Harmon Seaver wrote:

> On Sun, Aug 17, 2003 at 10:37:15PM -0700, Major Variola (ret) wrote:
>
>>At 02:33 PM 8/17/03 -0500, Harmon Seaver wrote:
>>
>>>  Just heard about this local guy who reluctantly went to Iraq because
>>
>>>he was in the reserves, now his contract is up (as of 7/31) and they
>>>won't let him out.
>>
>>Did he reluctantly take the $$$ to be in the reserves, too?
>>
>>
>>>my
>>>enlistment contract ended and the I have been involuntarily extended.
>>
>>SOP.  Happened during the Yugo thang too.

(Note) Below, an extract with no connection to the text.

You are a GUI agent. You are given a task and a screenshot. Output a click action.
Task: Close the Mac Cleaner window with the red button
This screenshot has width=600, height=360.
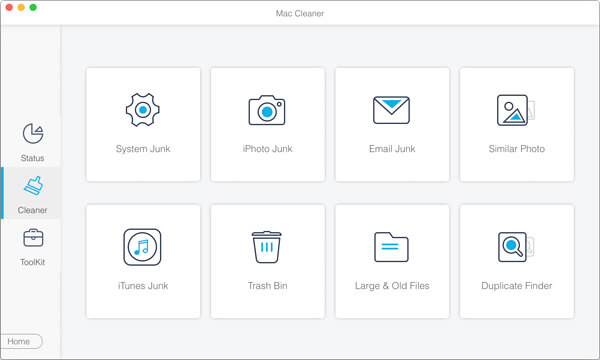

On a semi related side note, how long has this guy been in (total length of service)? All personnel when they join the US Military are quite clearly informed they have an 8-year commitment, regardless of how long their initial enlistment is. If your initial commitment is less than 8 years, you are moved into the Inactive Ready Reserve (IRR) for the remainder of the 8 years. (E.g. you enlist for 4 years active or ready reserve (weekend warriors); you will also spend 4 years in IRR).

While in the IRR you have no requirements other than to keep the government informed of your current contact information. You have no drills and receive no benefits. The US Government though reserves the right to call you up at whim any time during this period. I am curious if this person is still within his 8-year commitment even though he completed his initial commitment. If he is still within this 8 year window, he doesn’t have a leg to stand on nor my sympathy.

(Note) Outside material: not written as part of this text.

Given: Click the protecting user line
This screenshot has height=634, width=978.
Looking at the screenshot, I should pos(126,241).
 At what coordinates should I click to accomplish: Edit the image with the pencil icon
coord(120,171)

On that same note, any weekend warrior who complains about being activated has no sympathy from me. Take the devils coin, be prepared to do his work also. The few folk that have my sympathy are those IRR folk that have be activated. I have a couple IRR buddies who haven't so much as thought about the military in years all of a sudden get activated for Iraq, now thats something to complain about. 4 years active, 3 years smoking dope in college, then a call from the good old us army ordering you to report to your IRR unit within 48 hours and go to Iraq. Those are the folk I feel sorry for. They did their time, got out, and didn't continue to take the devils coin ever 4th weekend.

>>
>>It hasn't, it only requires males to register.  So far.
>>
>

How is that for some equally rights. Women continue to whine and cry that they are being discriminated against in the military as the military refused to open up certain all male MOS's (18 and 11 series to name a couple) yet I don't see them hounding congress for the equal right to be drafted. Nothing like having your cake and getting to eat it to.

** OFFTOPIC: Anybody remember the exact saying (and who coined it) about if you take the Devil's coin, don't complain about doing the Devil's work. I can not seem to find the exact text **

-Peter

DISCLAIMER: Like always, this email is the personal opinion of Peter Thoenen and not condoned by Sprint or the US Army.